W starciu z Julio Cesarem Chavezem jr., synem legendy meksykańskiego i światowego boksu, Fonfara nie był faworytem, choć tak naprawdę miał po swojej stronie więcej atutów. Chavez ostatni pojedynek stoczył w marcu 2014 r., a wcześniej wygrywał w wadze średniej, do której zbijał wiele kilogramów, by w dniu walki znów ważyć znacznie więcej niż przeciwnicy. Teraz umowny limit nie dawał mu fizycznej przewagi, jego ciosy nie robiły na Fonfarze wrażenia.
I kiedy w dziewiątej rundzie, po lewym sierpowym Polaka Chavez padł na deski po raz pierwszy w karierze, było jasne, że może przegrać przez nokaut. Być może dlatego na pytanie trenera w przerwie przed kolejną rundą, czy chce dalej walczyć, odpowiedział, że nie. Tłumaczył się kontuzją nogi, ale to ciosy Fonfary odebrały mu wiarę.

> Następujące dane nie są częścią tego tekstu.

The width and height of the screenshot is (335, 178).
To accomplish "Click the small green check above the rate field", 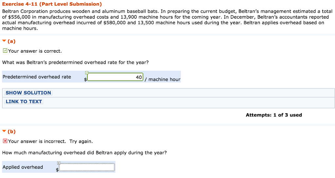I will (x=87, y=73).
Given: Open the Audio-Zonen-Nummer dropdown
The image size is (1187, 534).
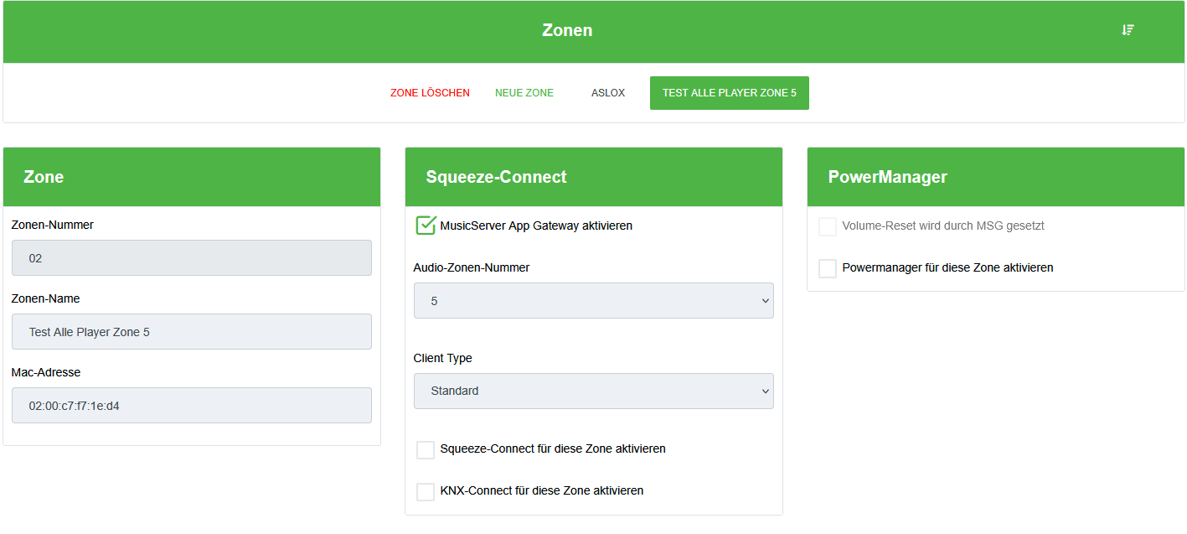Looking at the screenshot, I should click(x=593, y=301).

Dziś jego przyszłość nie rysuje się w jasnych barwach. W wadze półciężkiej nie ma czego szukać, bo Rosjanin Siergiej Kowaliow czy Stevenson biją mocniej od Fonfary, a jest jeszcze groźny Artur Beterbijew, kolejny Rosjanin. Powrót do kategorii średniej, w której Chavez był mistrzem, chyba nie wchodzi w rachubę, pozostaje więc waga super średnia z takimi asami jak Andre Ward czy Carl Froch, ale to już problem Meksykanina i jego sztabu.
Nas interesuje coraz ciekawsza przyszłość Fonfary. Efektowna wygrana z Chavezem jr. jest kolejnym krokiem na drodze do mistrzowskiego tytułu. Za walkę w Carson Polak zarobił około pół miliona USD, za kolejną nie zejdzie już poniżej miliona.